→ **TEXT PASSAGE**:

Conversational systems can go as far as enabling transactions, handling payments, ensuring delivery and providing customer service. In warehouse operations, for example, industrialised ‘transactional voice’ technologies support the structured activities of frontline workers using speech recognition and/or speech synthesis technology to drive transactional activities, such as order, carton or item picking.
6) Robotic process automation
Robotic process automation tools offer potential ways to automate all or some stages of manual rule-based processes that were previously not automated. If applied to the right supply chain processes, they can reduce costs, speed up various manual tasks, eliminate keying error and link applications.
The types of processes organisations have applied robotic process automation tools to include elements of business partner onboarding, claims handling and processing, or regulatory compliance reporting. With early adopters in the finance and insurance industry, we now see other industries including supply chain taking advantage. The tools have proven to be very effective in simple uses, mainly where a third party in the supply chain will not provide an API or other means for automated data integration.
7) Immersive technologies
Immersive technologies, such as virtual reality (VR) and augmented reality (AR), are part of a new wave of computing devices that transform the way individuals interact with one another and with software systems. Supply chain businesses can use this technology to enhance their customer and employee digital experiences.
Uses from a variety of industries exist, such as repair and maintenance in manufacturing, logistics and warehousing — assisting with visual recognition of faulty equipment and providing visual overlays of repair instructions. It’s also being used for new product introduction and collaboration in heavy industry, manufacturing or field services, particularly for equipment design planning and review; machine and vehicle route planning; long distance person-to-machine collaboration; or helping remote technicians in real-time when encountering unknown problems.

→ **RECORD SET**:
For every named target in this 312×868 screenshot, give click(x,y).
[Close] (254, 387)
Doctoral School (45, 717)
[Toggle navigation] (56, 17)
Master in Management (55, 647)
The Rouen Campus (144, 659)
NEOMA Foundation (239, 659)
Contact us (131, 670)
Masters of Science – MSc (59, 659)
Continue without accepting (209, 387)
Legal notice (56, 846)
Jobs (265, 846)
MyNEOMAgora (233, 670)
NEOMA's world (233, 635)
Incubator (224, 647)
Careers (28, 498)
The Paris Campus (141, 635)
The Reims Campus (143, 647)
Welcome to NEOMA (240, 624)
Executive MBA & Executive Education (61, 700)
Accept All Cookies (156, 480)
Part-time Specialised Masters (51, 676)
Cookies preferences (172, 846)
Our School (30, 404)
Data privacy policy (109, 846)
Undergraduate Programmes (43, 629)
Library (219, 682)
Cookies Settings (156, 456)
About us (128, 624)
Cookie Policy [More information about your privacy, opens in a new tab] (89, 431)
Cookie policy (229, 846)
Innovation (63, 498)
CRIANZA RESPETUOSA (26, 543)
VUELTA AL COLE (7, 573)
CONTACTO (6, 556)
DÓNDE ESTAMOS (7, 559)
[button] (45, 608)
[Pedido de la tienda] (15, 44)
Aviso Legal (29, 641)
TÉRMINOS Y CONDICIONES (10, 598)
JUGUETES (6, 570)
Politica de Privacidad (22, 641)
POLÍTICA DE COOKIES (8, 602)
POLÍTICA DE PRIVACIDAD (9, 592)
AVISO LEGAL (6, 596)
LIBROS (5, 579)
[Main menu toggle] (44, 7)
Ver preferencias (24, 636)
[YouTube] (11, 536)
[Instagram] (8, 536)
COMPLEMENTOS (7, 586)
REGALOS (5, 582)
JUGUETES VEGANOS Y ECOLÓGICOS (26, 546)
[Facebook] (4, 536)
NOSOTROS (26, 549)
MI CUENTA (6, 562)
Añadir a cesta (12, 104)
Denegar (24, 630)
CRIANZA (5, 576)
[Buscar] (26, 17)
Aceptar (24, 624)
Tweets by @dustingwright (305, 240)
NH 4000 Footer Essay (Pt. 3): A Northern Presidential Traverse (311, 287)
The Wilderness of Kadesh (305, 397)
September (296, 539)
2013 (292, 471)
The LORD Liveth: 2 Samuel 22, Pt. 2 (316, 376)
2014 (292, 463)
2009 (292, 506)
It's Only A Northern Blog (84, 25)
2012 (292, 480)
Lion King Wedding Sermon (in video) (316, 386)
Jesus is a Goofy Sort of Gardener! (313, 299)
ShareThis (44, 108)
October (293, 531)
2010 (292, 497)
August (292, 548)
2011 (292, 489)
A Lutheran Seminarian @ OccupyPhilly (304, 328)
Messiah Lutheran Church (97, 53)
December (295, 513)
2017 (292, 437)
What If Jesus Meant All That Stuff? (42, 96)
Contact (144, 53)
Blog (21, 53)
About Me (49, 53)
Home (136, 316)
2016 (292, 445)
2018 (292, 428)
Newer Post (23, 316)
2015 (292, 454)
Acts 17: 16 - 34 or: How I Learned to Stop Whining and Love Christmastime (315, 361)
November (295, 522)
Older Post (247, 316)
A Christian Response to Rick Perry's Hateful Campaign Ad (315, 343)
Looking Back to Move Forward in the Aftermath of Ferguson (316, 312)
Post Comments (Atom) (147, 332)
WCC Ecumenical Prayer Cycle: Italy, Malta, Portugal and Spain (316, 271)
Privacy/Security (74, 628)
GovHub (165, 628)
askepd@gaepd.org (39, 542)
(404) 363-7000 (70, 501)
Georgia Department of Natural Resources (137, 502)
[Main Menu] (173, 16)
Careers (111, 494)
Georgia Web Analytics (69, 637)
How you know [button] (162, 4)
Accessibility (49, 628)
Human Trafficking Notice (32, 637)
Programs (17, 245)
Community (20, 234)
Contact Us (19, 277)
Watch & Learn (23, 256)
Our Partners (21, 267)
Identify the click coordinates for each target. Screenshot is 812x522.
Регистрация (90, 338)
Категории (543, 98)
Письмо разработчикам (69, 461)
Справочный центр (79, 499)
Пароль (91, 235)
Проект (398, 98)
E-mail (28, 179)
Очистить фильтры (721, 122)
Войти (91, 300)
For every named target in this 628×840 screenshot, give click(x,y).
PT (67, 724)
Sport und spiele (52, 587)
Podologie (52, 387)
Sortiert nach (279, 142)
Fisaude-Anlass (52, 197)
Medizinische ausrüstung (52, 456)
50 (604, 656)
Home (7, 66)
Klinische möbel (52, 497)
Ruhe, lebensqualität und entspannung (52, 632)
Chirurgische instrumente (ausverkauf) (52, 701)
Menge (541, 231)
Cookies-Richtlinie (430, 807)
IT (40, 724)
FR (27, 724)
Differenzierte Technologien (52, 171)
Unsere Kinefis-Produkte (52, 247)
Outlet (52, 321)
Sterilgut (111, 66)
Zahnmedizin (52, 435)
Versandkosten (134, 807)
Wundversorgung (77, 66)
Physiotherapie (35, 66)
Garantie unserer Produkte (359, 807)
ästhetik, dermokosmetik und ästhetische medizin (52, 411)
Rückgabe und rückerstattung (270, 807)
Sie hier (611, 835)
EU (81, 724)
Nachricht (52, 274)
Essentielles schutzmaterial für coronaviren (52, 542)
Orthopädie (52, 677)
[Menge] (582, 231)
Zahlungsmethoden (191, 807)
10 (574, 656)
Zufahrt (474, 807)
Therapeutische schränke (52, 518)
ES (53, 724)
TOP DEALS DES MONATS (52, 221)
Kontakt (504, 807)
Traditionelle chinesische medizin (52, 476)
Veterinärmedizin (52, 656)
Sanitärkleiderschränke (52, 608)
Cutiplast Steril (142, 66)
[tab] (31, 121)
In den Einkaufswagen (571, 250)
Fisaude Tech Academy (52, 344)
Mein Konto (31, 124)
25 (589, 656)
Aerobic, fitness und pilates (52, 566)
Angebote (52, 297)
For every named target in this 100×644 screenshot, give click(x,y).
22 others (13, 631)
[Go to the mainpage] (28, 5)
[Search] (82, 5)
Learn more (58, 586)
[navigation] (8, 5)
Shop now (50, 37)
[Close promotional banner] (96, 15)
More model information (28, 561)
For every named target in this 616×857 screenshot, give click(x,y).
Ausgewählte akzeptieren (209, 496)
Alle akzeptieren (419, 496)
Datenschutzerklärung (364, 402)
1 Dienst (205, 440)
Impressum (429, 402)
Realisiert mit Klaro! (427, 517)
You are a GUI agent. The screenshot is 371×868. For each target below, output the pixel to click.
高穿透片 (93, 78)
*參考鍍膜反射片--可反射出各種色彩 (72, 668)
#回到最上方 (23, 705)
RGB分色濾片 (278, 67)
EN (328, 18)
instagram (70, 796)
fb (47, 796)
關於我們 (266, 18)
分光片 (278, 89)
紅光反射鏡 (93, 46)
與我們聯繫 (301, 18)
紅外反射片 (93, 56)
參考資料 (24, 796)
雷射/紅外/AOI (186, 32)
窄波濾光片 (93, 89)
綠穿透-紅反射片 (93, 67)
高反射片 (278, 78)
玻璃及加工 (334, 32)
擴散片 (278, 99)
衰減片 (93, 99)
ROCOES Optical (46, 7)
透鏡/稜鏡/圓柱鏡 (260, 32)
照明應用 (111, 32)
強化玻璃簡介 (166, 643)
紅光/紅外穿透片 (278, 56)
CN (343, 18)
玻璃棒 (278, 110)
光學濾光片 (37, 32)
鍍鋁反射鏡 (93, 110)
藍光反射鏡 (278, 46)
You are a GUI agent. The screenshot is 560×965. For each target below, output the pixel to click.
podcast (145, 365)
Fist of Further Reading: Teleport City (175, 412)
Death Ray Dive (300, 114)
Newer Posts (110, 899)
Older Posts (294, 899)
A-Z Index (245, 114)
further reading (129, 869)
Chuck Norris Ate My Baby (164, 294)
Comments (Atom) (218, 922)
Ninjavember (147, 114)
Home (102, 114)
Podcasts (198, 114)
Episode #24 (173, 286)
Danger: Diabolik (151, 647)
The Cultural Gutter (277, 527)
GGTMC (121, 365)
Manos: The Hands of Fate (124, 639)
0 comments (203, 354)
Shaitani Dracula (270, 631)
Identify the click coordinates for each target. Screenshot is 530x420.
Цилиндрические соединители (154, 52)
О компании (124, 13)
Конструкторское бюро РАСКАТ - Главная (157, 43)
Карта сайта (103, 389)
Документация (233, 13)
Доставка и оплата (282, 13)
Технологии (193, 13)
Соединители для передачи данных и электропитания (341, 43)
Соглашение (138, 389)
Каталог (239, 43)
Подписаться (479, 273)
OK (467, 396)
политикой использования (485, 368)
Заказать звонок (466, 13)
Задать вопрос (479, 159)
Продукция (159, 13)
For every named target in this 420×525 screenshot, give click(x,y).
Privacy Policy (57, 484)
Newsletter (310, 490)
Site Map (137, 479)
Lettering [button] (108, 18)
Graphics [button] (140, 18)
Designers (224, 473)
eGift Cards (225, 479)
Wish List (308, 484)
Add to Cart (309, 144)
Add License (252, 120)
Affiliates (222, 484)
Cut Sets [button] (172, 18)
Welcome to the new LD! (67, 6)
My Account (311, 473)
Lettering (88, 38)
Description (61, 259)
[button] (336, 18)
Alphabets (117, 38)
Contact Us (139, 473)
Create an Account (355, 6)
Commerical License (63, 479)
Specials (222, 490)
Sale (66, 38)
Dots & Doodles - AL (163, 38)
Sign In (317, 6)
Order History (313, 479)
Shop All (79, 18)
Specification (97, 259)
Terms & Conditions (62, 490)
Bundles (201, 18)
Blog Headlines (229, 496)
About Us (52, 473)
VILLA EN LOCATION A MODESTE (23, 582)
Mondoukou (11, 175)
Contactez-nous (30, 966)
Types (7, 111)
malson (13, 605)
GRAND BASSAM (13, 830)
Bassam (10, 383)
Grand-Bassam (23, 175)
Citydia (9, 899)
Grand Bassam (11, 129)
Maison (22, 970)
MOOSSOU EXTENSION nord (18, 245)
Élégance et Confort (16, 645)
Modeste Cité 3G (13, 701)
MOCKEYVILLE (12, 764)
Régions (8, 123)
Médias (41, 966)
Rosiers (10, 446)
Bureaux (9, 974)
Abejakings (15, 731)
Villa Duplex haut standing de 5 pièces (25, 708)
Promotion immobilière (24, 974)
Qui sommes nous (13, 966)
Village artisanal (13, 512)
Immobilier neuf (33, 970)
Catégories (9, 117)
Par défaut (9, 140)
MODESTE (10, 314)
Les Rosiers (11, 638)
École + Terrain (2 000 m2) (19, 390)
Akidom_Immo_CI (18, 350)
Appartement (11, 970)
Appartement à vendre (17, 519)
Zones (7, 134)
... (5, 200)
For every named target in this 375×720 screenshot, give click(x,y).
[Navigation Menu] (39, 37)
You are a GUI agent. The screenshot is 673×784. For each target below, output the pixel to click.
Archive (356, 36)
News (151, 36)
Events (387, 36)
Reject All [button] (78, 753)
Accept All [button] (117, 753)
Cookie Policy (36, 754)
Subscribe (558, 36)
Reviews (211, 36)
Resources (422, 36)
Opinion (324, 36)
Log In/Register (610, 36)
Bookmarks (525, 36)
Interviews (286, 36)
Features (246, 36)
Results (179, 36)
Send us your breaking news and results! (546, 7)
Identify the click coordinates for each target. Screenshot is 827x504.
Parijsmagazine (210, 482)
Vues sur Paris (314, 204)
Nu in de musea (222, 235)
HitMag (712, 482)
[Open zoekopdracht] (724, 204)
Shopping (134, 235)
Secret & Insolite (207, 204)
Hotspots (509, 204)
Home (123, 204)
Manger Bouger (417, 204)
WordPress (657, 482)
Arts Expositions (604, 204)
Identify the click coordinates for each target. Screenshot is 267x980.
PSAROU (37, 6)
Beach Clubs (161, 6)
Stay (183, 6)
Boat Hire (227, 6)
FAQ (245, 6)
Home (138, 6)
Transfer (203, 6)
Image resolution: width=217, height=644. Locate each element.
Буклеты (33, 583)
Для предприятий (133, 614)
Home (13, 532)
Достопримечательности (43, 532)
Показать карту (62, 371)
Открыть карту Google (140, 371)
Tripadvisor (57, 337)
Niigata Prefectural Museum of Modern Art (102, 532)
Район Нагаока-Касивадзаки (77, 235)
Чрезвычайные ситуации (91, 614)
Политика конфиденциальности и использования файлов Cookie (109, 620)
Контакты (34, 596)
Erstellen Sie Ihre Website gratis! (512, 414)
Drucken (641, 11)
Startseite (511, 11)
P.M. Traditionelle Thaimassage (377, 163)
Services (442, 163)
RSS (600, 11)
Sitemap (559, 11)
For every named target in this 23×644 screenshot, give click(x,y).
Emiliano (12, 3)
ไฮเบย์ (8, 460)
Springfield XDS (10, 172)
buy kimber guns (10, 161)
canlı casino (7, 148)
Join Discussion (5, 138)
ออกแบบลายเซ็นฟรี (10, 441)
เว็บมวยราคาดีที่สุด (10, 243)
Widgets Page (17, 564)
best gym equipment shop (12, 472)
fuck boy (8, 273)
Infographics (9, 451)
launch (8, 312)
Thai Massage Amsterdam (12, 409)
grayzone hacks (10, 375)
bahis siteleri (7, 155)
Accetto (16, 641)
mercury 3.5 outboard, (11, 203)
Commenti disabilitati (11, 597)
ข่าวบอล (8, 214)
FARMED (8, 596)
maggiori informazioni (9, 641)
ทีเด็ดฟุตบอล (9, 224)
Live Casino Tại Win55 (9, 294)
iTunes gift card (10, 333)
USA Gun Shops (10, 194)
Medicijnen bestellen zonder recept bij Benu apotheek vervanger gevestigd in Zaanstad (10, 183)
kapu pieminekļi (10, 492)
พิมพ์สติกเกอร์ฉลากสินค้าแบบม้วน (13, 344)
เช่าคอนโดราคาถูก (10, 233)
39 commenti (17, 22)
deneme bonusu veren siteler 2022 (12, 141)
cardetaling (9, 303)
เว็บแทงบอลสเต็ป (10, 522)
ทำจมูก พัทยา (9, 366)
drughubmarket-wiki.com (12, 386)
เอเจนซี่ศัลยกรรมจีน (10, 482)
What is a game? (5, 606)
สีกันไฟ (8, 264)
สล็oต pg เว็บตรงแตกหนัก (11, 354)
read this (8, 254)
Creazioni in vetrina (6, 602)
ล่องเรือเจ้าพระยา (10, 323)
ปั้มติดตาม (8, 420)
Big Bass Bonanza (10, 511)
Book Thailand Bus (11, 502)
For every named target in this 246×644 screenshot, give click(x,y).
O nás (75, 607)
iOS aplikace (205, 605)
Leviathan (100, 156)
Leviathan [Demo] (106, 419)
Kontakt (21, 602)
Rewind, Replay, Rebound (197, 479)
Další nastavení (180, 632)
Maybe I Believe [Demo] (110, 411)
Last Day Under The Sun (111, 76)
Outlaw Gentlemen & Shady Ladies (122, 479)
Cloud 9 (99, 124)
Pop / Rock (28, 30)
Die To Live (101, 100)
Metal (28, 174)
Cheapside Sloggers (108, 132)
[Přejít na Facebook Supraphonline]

→ **REQUEST 1**:
Answer these from the passage on supply chain technologies:
(a) What transactional activities do voice technologies drive in warehouse operations?
(b) Which industry had the early adopters of robotic process automation?
(c) Which two immersive technologies are given as examples?
→ **REQUEST 2**: Reproduce part of the passage on supply chain technologies word for word, beginning at the words "7) Immersive technologies" and stopping after "employee digital experiences.".
The listing is separate material and has no connection to the passage on supply chain technologies.

→ **FULL OUTPUT 1**:
(a) Order, carton or item picking.
(b) The finance and insurance industry.
(c) Virtual reality (VR) and augmented reality (AR).

→ **FULL OUTPUT 2**:
7) Immersive technologies
Immersive technologies, such as virtual reality (VR) and augmented reality (AR), are part of a new wave of computing devices that transform the way individuals interact with one another and with software systems. Supply chain businesses can use this technology to enhance their customer and employee digital experiences.